Figure 10.

Inhaled antigen comes into contact with cells at the epithelial layer. Activation of both macrophages and dendritic cells occurs through the toll-like receptor-2 (TLR-2). The dendritic cells transport the antigen across the epithelium to the lymph node, where it is processed leading to differentiation and clonal expression of T helper cells (Th1 and Th17). The antigen also stimulates macrophages on the surface of the epithelium and leads to the release of tumor necrosis factor alpha (TNF-α) and several other pro-inflammatory cytokines including IL-1, IL-2. IL-6 and IL-23. TNF-α crosses epithelial layer where it activates tissue macrophages and natural killer (NK) cells. Activated NK releases interferon gamma (IFN-γ) which act in concert with TNF-α to upregulate the inflammatory response by attracting CD4+ cells, monocytes and Tregs to the site of inflammation. TNF-α along with the other pro-inflammatory cytokines also activates CD4+ cells and causes them to further differentiate down the Th1 and Th17 effector pathways. The activated macrophages and clonal Th1/Th17 cells form the core of the granuloma.
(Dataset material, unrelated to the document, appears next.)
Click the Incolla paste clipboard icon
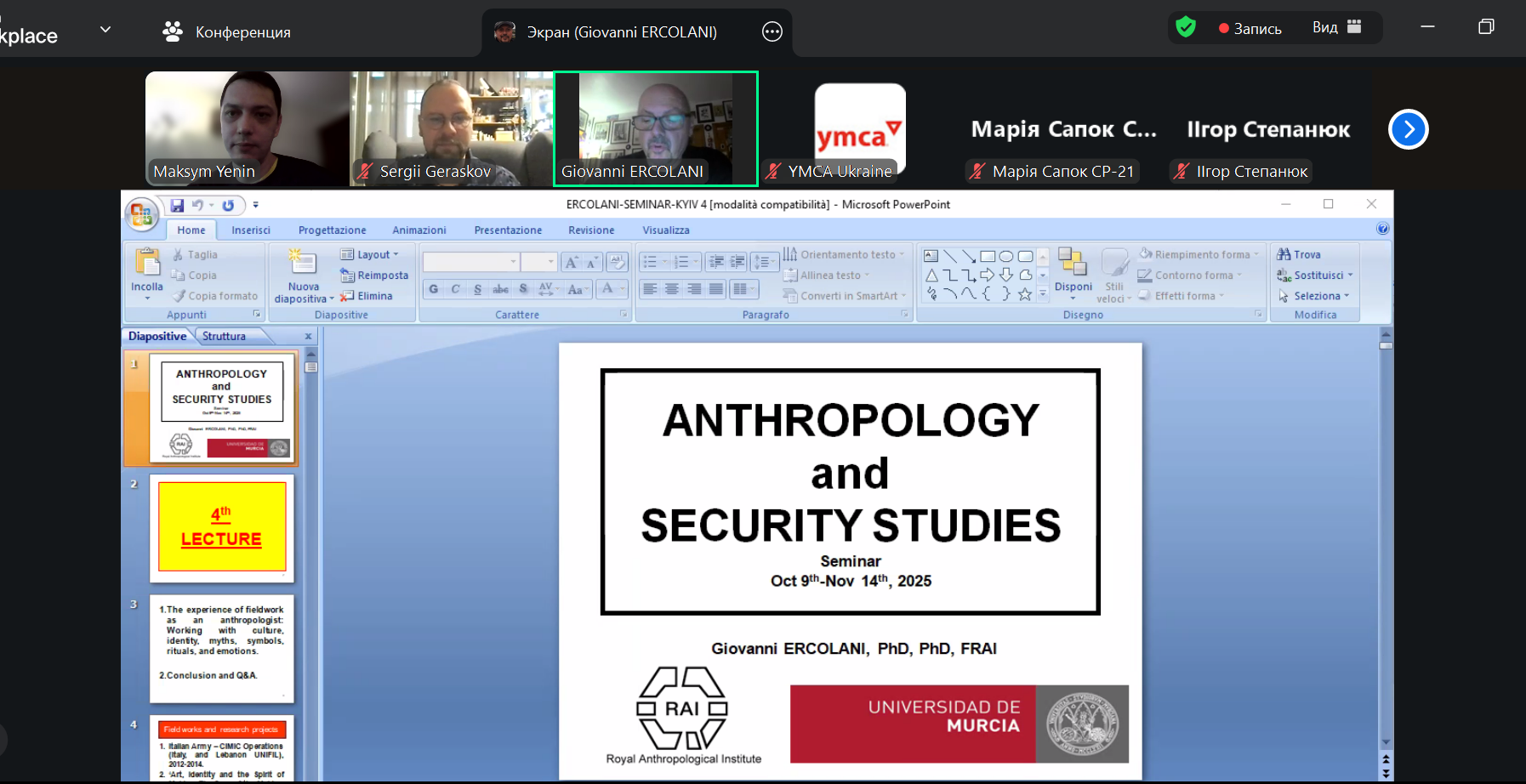This screenshot has height=784, width=1526. tap(147, 264)
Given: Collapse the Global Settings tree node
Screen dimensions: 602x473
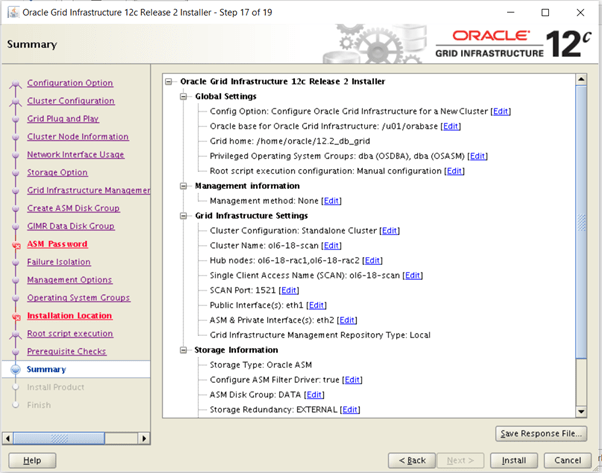Looking at the screenshot, I should [x=184, y=96].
Other cells in the granuloma include T regulatory cells (Treg) and B cells. The Th17 pathway has been more implicated in chronic disease as has impaired Treg cell function and persistent accumulation of serum amyloid A within the granuloma. Biologic therapies for sarcoidosis specifically targeted for one or two cytokines or cell types (Figure 10A). Targets of therapy for two broad based anti-inflammatory therapies for sarcoidosis: glucocorticoids and efzofitimod (Figure 10B). Dashed lines indicate potential targets. Adapted from Obi et al 32.